An audit of the program released by the FAA's Inspector General last September cited concerns over delays in the project's implementation and doubts about the promised cost-benefits the network was supposed to yield. The report also noted several technical problems that had caused unscheduled outages to air traffic control operations.
"In some cases, these outages have involved simultaneous loss of both primary and back-up FTI services, which not only disrupts air travel but also creates potential safety risks," the inspector general report warned, pointing to several incidents in recent years.
On Sept. 25, 2007 for instance, all FTI services were lost at the Memphis Air Route Traffic Control Control Center (ARTCC), disrupting air traffic control for several hours and causing 566 flight delays, the report said. The problem stemmed from a "catastrophic failure" of an optical network ring that was supposed to offer built-in fault tolerance. The FAA was vulnerable to the same issues at Atlanta and in Jacksonville.

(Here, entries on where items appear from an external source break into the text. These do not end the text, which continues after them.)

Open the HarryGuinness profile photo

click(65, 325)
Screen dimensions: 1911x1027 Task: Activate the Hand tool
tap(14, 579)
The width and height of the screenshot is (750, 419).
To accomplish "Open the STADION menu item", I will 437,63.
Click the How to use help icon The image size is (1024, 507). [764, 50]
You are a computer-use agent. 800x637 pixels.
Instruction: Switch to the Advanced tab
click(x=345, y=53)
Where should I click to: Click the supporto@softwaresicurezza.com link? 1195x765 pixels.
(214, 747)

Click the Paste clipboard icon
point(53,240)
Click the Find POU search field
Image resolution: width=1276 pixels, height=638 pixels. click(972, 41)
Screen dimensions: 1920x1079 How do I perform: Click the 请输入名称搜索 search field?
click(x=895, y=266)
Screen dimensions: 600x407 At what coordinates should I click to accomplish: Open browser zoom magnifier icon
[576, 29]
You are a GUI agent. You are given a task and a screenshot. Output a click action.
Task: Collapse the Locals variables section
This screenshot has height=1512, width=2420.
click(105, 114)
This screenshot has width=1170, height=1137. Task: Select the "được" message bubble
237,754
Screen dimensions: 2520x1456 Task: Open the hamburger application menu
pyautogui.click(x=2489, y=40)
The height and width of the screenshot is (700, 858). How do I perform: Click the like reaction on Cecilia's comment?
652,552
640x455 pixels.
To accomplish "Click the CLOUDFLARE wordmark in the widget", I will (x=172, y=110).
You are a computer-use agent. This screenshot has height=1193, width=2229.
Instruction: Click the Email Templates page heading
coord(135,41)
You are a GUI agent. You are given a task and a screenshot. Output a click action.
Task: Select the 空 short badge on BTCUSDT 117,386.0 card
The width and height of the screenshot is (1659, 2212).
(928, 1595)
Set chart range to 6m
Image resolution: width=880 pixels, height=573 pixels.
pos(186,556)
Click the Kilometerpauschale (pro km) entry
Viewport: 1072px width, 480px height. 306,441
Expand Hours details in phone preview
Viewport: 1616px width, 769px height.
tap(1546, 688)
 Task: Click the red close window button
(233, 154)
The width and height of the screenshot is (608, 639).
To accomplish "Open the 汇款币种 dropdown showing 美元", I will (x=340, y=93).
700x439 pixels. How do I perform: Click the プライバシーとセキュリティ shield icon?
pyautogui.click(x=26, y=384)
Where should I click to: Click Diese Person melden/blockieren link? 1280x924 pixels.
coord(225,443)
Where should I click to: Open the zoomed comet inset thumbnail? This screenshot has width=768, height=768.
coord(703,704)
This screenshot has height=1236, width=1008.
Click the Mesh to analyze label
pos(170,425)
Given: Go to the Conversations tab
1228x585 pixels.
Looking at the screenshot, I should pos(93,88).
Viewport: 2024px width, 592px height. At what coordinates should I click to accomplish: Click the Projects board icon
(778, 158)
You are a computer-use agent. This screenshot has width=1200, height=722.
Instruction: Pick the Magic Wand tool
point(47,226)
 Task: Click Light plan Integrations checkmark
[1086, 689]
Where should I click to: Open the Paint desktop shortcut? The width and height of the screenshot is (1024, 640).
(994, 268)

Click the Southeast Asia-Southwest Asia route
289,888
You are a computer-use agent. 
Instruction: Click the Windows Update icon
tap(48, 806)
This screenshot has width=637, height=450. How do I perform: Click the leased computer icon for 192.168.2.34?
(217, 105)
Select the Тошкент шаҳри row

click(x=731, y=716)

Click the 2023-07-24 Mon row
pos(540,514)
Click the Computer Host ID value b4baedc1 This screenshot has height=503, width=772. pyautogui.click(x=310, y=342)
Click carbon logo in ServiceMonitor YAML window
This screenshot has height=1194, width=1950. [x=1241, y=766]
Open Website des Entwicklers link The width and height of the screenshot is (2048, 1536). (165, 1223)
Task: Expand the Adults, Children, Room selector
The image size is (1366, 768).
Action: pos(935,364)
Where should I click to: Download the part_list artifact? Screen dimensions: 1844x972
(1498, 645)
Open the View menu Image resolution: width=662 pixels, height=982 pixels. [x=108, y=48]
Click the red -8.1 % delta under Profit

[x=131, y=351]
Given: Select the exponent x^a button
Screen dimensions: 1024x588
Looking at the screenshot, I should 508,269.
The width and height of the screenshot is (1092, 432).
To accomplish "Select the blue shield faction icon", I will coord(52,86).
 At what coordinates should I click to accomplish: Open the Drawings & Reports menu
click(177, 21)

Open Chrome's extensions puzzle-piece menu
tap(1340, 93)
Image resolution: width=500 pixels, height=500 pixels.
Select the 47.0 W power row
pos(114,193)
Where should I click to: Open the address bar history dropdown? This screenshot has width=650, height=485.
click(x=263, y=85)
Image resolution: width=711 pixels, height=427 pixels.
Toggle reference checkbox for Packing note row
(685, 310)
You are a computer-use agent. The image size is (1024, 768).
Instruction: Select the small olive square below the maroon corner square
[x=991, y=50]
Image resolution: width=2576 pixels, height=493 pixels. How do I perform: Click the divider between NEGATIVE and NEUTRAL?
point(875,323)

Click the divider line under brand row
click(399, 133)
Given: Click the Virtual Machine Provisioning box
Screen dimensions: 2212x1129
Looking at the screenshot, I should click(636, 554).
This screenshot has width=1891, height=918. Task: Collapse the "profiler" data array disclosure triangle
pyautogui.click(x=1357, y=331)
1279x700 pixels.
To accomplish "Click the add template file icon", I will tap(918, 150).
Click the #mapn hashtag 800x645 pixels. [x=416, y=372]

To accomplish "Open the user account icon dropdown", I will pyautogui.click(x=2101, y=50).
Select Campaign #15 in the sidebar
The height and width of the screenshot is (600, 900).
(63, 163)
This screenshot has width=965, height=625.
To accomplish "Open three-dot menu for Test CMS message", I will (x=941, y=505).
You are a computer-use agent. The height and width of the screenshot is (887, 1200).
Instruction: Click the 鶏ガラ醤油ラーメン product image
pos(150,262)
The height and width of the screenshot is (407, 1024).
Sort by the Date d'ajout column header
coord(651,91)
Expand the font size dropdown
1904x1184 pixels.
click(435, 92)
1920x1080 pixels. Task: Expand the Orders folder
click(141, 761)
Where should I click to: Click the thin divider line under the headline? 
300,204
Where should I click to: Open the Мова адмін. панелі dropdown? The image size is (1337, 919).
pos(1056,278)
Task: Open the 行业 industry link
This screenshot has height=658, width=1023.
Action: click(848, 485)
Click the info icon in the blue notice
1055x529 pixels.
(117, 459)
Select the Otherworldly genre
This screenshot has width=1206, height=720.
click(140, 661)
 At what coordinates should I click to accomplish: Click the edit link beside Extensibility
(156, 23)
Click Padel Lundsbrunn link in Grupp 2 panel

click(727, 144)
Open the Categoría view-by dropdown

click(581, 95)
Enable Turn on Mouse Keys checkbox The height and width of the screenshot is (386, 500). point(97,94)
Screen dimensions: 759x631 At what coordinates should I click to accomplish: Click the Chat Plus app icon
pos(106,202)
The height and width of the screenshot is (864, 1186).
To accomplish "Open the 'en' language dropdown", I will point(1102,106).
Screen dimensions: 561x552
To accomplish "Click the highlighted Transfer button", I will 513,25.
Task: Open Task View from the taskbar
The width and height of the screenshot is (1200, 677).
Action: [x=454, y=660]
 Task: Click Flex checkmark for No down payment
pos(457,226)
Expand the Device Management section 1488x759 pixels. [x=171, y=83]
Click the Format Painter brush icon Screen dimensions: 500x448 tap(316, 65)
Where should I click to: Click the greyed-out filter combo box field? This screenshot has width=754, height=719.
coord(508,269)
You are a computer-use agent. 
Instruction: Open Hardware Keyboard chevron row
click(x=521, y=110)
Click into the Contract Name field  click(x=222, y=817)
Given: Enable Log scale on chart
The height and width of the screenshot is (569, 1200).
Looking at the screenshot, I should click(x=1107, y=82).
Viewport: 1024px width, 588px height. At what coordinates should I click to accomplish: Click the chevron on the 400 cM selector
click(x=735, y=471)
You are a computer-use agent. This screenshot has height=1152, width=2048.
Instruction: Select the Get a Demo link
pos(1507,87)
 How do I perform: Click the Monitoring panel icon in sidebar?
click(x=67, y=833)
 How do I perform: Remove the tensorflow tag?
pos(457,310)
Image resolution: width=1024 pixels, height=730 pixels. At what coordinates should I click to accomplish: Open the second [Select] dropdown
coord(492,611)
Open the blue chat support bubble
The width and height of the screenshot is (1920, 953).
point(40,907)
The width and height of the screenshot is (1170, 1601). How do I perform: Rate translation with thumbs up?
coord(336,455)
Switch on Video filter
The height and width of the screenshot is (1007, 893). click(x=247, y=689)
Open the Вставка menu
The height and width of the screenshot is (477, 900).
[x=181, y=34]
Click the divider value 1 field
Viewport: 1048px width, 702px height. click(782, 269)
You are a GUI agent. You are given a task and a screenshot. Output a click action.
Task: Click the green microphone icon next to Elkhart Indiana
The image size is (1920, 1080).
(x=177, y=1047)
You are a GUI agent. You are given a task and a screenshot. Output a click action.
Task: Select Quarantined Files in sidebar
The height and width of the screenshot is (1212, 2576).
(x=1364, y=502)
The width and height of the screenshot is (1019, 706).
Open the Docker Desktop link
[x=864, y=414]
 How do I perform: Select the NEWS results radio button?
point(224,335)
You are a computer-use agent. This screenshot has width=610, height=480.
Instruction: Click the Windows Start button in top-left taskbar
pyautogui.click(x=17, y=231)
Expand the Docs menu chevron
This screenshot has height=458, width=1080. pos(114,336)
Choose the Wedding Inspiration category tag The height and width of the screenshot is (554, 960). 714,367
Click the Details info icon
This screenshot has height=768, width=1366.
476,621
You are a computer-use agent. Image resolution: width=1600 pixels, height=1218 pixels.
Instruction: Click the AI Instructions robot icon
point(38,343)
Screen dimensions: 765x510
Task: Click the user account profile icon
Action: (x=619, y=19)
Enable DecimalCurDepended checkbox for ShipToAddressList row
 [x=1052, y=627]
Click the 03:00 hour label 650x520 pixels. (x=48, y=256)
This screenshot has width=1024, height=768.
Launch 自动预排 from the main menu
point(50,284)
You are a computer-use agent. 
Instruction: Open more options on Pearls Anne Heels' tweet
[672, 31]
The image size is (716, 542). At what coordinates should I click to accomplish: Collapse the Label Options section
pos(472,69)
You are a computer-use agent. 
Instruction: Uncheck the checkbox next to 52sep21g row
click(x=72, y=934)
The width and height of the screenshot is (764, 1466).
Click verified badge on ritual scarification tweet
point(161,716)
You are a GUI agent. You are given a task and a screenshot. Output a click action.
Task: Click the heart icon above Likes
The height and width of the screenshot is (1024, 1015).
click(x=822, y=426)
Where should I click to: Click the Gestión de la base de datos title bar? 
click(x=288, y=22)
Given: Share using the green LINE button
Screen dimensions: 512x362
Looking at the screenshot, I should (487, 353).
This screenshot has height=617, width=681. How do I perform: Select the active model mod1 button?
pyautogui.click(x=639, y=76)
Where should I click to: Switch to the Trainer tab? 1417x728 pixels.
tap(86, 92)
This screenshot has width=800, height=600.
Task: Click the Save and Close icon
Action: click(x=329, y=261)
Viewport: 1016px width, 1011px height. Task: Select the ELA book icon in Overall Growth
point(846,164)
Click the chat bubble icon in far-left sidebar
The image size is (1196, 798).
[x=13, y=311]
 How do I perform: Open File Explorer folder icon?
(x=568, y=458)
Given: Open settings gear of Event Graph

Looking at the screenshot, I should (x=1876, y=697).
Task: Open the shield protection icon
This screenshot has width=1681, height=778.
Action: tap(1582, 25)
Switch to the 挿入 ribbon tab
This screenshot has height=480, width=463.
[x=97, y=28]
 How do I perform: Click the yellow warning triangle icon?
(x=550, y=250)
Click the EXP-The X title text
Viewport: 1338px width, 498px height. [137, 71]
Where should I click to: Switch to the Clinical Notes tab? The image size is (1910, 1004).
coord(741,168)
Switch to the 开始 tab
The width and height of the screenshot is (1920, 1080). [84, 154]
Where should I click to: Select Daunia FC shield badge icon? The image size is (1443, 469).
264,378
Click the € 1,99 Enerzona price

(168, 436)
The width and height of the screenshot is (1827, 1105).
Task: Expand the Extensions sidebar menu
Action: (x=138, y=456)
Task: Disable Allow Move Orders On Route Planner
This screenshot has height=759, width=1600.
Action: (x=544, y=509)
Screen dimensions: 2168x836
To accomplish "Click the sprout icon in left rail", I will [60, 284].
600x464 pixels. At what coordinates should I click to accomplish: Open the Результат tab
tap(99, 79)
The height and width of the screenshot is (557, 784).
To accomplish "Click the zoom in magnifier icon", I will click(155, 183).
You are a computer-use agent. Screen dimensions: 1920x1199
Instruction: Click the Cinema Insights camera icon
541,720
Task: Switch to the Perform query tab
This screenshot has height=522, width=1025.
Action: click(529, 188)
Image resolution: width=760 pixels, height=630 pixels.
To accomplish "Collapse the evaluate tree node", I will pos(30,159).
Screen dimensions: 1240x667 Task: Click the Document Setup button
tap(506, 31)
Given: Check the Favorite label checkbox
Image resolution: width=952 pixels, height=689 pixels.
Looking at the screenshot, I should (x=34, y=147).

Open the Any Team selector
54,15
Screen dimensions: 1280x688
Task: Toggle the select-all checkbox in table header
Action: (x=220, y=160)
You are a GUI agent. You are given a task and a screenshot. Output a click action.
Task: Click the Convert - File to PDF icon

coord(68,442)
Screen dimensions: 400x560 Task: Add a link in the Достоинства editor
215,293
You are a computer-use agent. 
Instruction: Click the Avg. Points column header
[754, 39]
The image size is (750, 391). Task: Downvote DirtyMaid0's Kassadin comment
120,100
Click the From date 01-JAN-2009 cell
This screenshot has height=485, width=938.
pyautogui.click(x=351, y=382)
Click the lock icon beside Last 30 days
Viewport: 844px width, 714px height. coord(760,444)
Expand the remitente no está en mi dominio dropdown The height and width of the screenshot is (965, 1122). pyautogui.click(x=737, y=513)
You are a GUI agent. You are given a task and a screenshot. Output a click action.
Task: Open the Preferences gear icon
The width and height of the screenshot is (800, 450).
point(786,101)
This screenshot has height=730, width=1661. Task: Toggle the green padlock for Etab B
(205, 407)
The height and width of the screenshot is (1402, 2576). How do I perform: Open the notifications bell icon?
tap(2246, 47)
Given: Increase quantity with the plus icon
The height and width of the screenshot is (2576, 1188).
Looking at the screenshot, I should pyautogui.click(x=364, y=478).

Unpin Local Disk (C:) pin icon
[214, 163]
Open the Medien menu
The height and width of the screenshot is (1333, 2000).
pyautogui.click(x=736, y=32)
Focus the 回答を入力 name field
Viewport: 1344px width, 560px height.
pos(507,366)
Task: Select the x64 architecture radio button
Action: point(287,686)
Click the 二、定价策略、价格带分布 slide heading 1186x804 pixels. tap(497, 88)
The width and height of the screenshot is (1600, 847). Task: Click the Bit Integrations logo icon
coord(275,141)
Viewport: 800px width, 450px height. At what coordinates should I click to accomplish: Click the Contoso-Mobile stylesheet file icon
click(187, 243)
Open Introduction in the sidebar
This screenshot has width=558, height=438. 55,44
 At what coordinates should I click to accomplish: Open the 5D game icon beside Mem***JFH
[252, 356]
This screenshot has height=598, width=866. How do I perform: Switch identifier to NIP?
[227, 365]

Another incident occurred on Nov. 9, 2007, when all primary and alternate FTI services were lost at Jacksonville, resulting in 85 flight delays. "We also found that when FTI outages occur, the services are not always restored within contractual timeframes," the inspector general's report said. In some cases, where services are supposed to be restored within three hours, Harris took twice as long to fix the problem. "Several areas remain critical watch items for decision makers as FAA moves forward with FTI," the report said.
Others have been critical of the program as well. PASS, for instance, has in the past voiced concern over safety and efficiency issues related to FTI.
PASS spokeswoman Kori Blalock Keller said the FAA needs to hold Harris accountable for the problems. "If they are going to provide service, we need to make sure they are reliable and they are quick" to respond to outages, she said. Although several FAA technicians were on hand in Salt Lake City today, they couldn't do much to help out because the FTI system is managed by Harris, she said.
According to Keller, the incident will likely prompt Congress to ask the FAA Inspector General for another review of the system. The National Air Traffic Controllers Association (NACTA) has also expressed frustration over FTI. After the failure in Memphis, the organization blasted the network as "unreliable [and] lacking suitable backup" and called it a source of "great frustration and deep concern" for FAA technicians and air traffic controllers. Bill Curtis chief scientist at CAST Software and co-author of the Capability Maturity Model used in software development today, said the outage highlights the havoc that can be created when something goes wrong in large, highly interconnected systems such as the FAA air traffic control system.
"It's not just one system, but a system of systems," he said. "If one of them starts behaving in a funny way, it starts propagating out and causes problems in other systems," said Curtis.